KING CRIMSON PROJEKCT - A Scarcity of Miracles (2011)
di Daddo
Non convince A Scarcity of Miracles,l'ennesimo progetto di Robert Fripp a nome King Crimson Projekct pubblicato nel Maggio scorso.Questa volta il chitarrista si avvale della collaborazione di Jakko Jakszyk,polistrumentista,session man inglese di grande esperienza che canta e suona chitarra e tastiere;e di Mel Collins (vecchia conoscenza dei KC dal '70 al '72) al sax e al flauto.Special guest:Tony Levin al basso e stick e Gavin Harrison dei Porcupine Tree alla batteria.Il sound si discosta fortemente dai tipici elementi crimsoniani.Solo la voce di Jakko presenta caratteristiche assimilabili ai timbri vocali dei vari Lake,Wetton,Belew.La title track apre il disco con un dolce manto sonoro che ammalia ma rimane sempre in bilico dentro un limbo sonoro senza via di fuga.I ritmi sono lenti ,pacati,a volte mielosi,Andando avanti si ha la sensazione che ogni pezzo sia il proseguimento del precedente ma non ascoltiamo nessuna nervosa accelerazione,nessuna brusca sterzata che possa dare corpo e originalità al ritmo soporifero imperante.Per carità,il suono è di ottima fattura,pulito,perfetto,chiaro,adatto per una serata estiva in veranda a sorseggiare una grappa in compagnia ma non ci fa sognare;ci fa venire sete.Sete di passione cremisi,di rischio,di follia! Dove sono finite?

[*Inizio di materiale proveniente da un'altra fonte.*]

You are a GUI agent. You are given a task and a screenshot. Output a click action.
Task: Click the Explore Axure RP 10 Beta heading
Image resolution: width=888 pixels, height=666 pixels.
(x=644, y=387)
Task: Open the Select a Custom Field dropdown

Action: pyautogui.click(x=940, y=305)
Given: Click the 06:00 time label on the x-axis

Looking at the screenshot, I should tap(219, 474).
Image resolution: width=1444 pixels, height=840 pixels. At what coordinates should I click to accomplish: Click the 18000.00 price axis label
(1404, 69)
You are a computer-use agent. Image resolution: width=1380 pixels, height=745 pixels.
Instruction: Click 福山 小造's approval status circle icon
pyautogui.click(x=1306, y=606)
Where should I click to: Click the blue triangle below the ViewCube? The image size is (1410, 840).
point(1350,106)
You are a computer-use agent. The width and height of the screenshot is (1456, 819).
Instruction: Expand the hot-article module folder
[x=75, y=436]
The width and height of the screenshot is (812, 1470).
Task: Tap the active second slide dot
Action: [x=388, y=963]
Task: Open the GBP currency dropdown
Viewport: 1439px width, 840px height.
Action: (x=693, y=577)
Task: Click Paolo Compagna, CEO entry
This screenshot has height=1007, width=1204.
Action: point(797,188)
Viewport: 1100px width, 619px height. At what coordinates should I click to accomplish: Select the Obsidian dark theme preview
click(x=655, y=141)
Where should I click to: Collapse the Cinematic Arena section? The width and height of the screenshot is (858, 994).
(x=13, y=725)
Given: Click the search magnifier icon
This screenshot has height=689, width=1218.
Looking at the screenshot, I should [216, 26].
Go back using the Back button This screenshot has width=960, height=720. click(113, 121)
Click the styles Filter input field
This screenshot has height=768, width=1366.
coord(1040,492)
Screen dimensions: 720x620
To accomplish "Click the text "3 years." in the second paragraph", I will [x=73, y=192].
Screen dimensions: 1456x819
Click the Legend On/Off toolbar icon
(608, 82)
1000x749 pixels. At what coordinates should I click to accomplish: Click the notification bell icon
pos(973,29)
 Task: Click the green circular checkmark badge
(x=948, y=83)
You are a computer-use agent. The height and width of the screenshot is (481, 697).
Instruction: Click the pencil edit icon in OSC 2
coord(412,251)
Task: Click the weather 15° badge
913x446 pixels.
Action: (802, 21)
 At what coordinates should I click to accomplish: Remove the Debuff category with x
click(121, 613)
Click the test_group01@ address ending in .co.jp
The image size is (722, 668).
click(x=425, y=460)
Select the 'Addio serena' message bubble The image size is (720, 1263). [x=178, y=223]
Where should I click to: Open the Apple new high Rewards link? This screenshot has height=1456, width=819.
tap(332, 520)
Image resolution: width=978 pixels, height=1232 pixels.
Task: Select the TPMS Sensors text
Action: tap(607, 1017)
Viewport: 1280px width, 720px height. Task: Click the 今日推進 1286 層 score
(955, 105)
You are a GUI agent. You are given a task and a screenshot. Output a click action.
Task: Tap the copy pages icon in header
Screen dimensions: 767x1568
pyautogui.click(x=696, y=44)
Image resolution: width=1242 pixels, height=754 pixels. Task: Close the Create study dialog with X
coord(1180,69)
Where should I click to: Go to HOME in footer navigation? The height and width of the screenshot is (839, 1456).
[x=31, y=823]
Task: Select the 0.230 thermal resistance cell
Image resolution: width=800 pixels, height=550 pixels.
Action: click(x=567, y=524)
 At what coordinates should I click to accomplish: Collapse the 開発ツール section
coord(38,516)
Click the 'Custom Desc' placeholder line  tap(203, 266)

La traccia 5 "The Other Man"sembra smentirci e convulsamente riporta il suono a certi albori dell'amata e indimenticata trilogia degli anni '90:Beat,Discipline e Three of a perfect pair;ma è solo un fuoco fatuo,affascinante ma effimero,poco disturbante,poco coinvolgente dove sei finito Robert? Su quale pianeta sei atterrato questa volta? Il pianeta della desolazione e della banalità oserei dire.Si arriva alla traccia 6 "The light of Day" e il disco è già finito.
Un lampo buio seguito da nessun tuono.